Lake Petenwell is an artificial lake on the Wisconsin River in central Wisconsin. It is located in Adams, Juneau, and Wood counties next to Castle Rock Lake. It covers over 23000 acre and is 42 ft deep.

Lake Petenwell is Wisconsin's second largest lake entirely within its borders at 23040 acre or approximately 36 square miles, behind Lake Winnebago. It was created in 1948 by the Wisconsin River Power Company with the construction of a dam across the Wisconsin River near Necedah. It has a maximum depth of 42 ft and is used for water skiing, sailing and fishing. Private lakefront property is very limited as most of the virgin shoreline is undeveloped forest. Wildlife includes wintering bald eagles.
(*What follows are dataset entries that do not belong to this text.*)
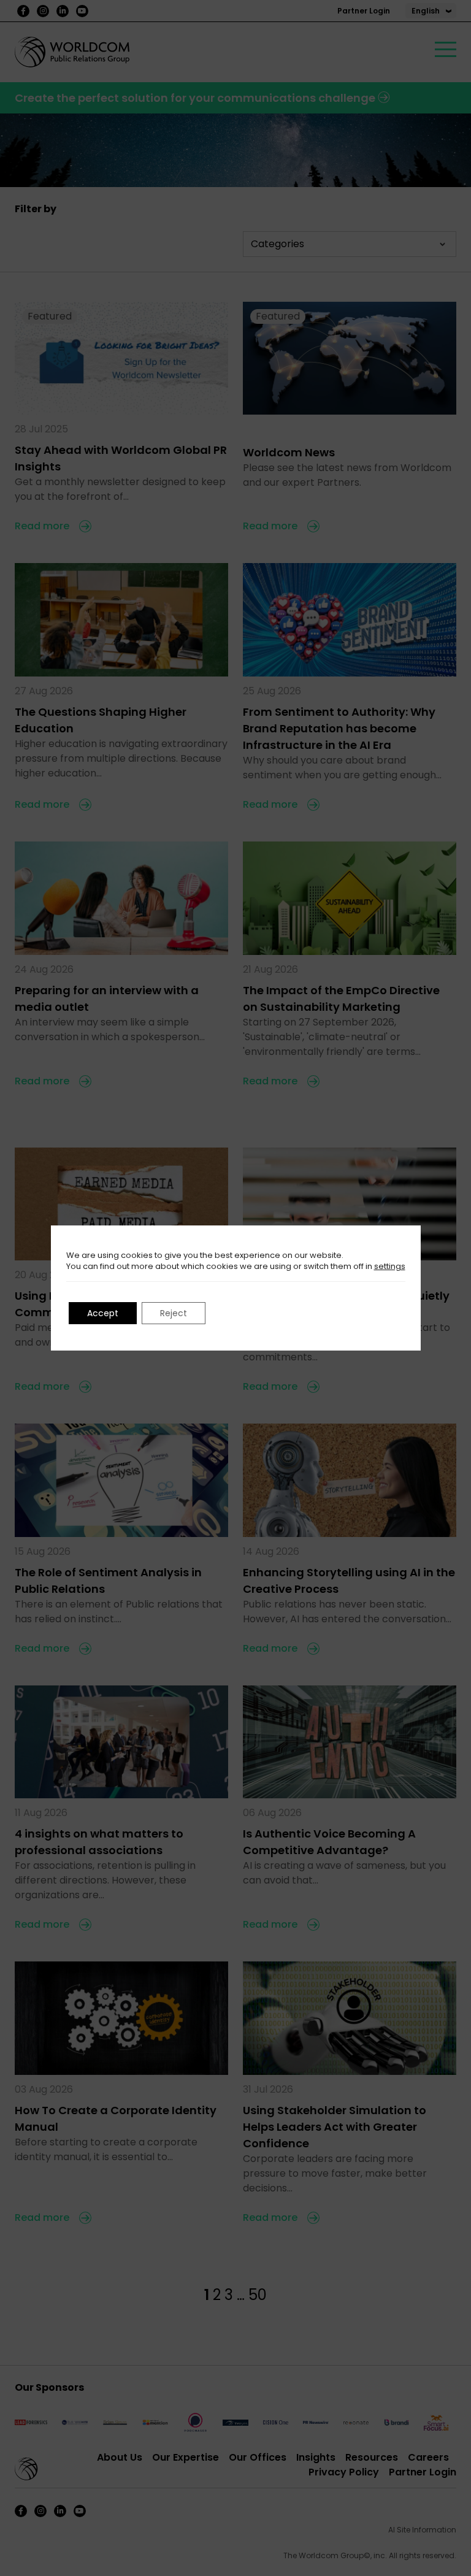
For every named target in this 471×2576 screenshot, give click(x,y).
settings (389, 1266)
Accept (102, 1313)
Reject (173, 1313)
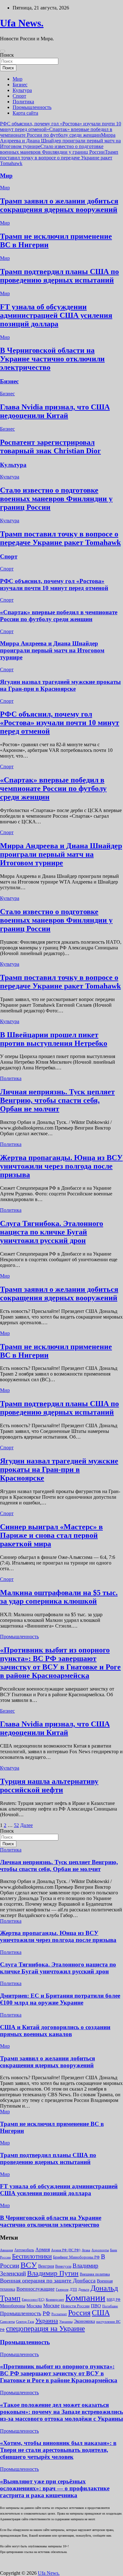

Game fish include walleye, northern pike, largemouth bass, smallmouth bass, sturgeon, catfish, panfish, and muskellunge.

The area around the lake has restaurants, a community theater, a golf course and two casinos.

In 1973, the Juneau County extension resource agent submitted a letter on behalf of the County Industrial-Recreation, and Agriculture and Education Committees to the Wisconsin Power and Light Company requesting a nuclear power plant be constructed near the lake.

==Algae==
Blue-green algae was reported in the lake in 2013. In 2019, Adams County website stated that the beaches were not closed due to algae, and that the situation was being monitored.